### Your assignment
An exact copy of each line below is needed, with no images in it.
Segment Open
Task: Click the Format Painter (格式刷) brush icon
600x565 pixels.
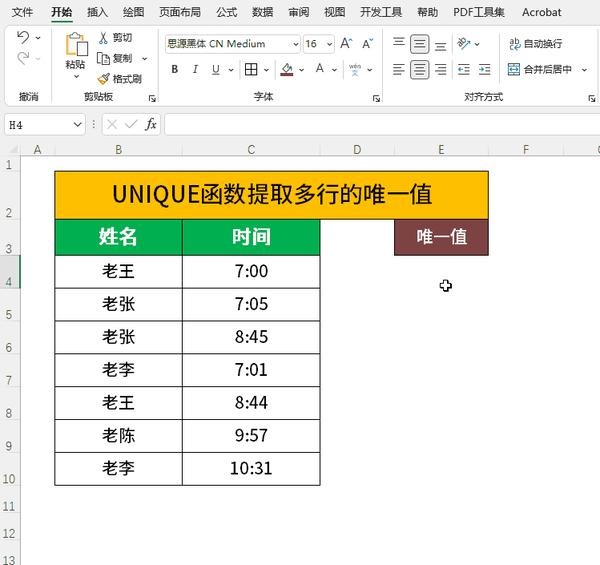Action: click(x=103, y=79)
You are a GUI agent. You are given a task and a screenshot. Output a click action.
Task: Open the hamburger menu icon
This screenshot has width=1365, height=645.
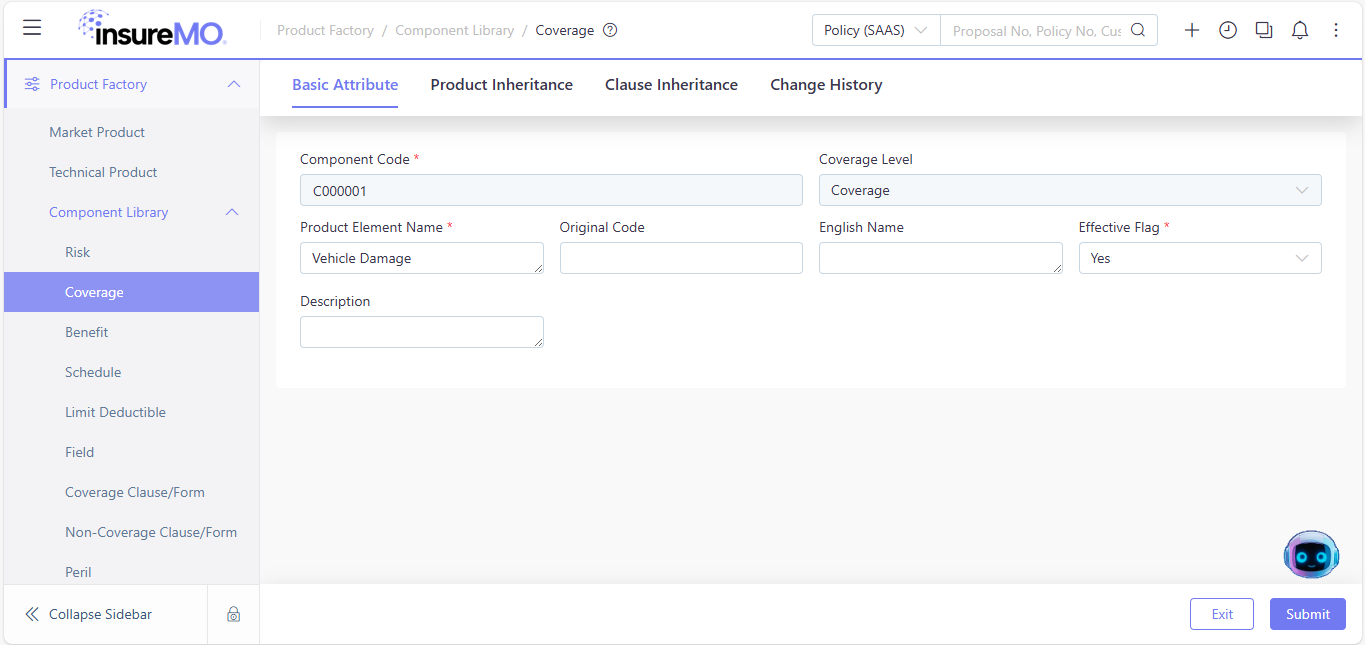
Segment Closed
### Output of the task
Task: Click the Format Painter (格式刷) brush icon
600x565 pixels.
Action: click(x=103, y=79)
You are a GUI agent. You are given a task and a screenshot. Output a click action.
Task: Open the hamburger menu icon
This screenshot has width=1365, height=645.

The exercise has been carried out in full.